## Exercise details
Each record should be given again exactly as it appears, with no image included.

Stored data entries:

☆ ☆ ☆ ☆ ☆

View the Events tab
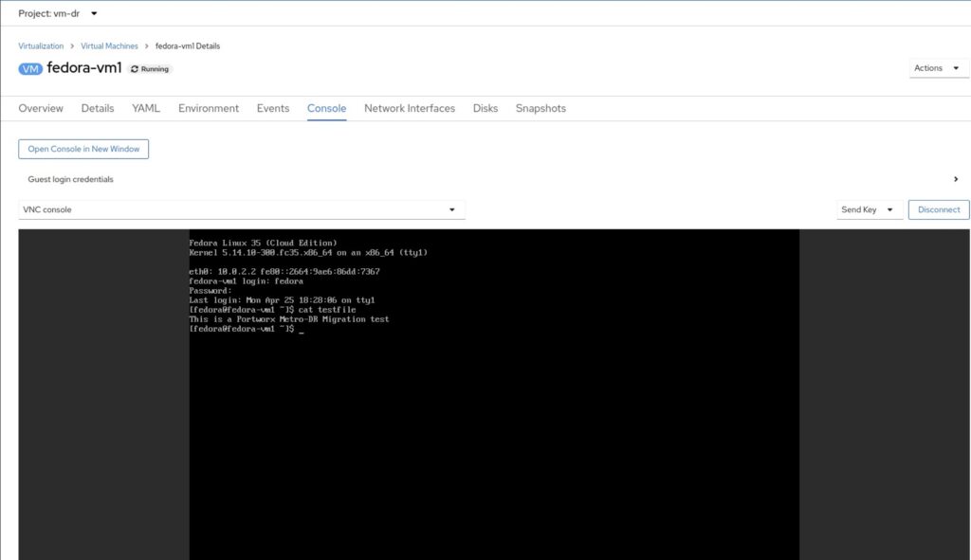Viewport: 971px width, 560px height. click(273, 108)
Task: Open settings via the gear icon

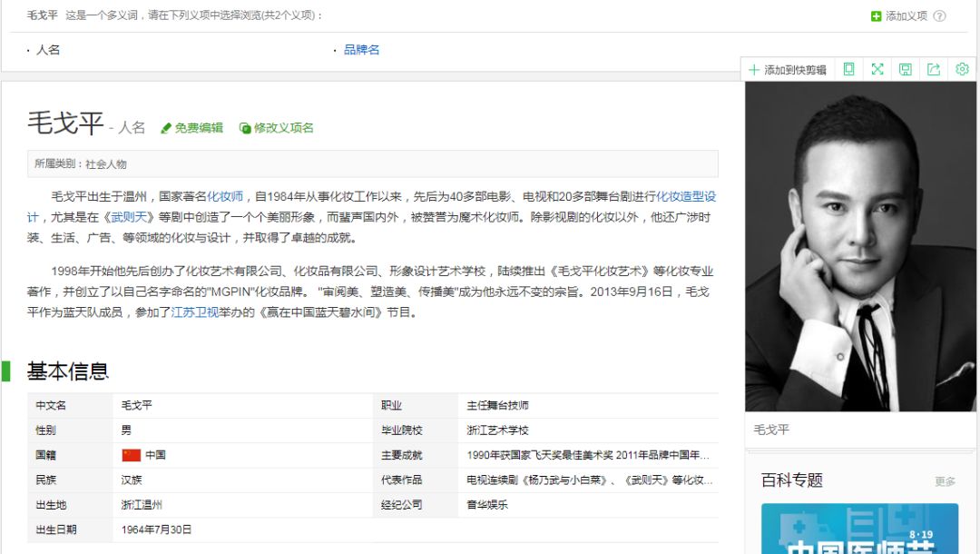Action: click(x=962, y=69)
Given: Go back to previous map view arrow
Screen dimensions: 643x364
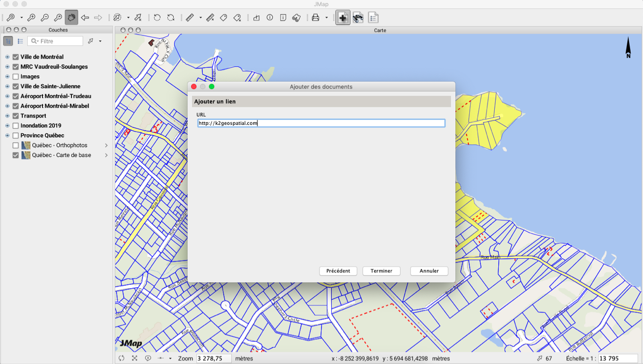Looking at the screenshot, I should pyautogui.click(x=85, y=18).
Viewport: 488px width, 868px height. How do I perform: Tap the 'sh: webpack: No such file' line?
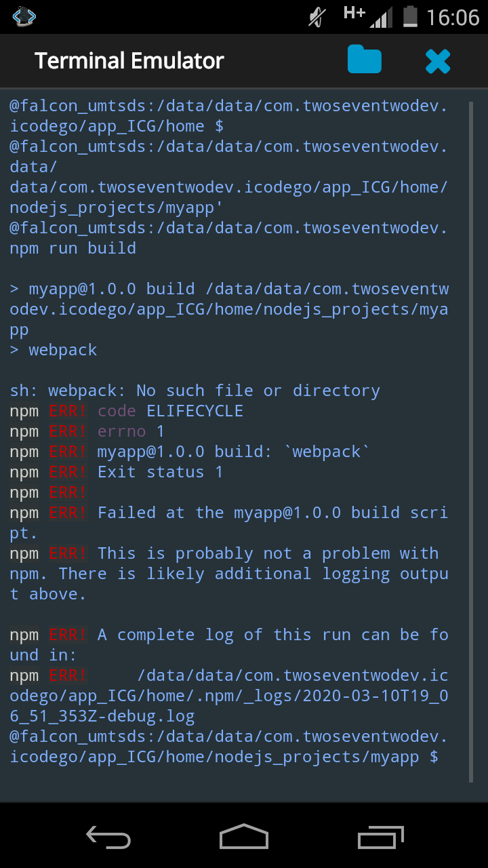195,391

☆ ☆ ☆ ☆ ☆

## Task result
View the Events tab
Viewport: 971px width, 560px height. click(273, 108)
Task: Open settings via the gear icon

Action: click(x=962, y=69)
Given: Go back to previous map view arrow
Screen dimensions: 643x364
Looking at the screenshot, I should pyautogui.click(x=85, y=18).
Viewport: 488px width, 868px height. How do I perform: Tap the 'sh: webpack: No such file' line?
195,391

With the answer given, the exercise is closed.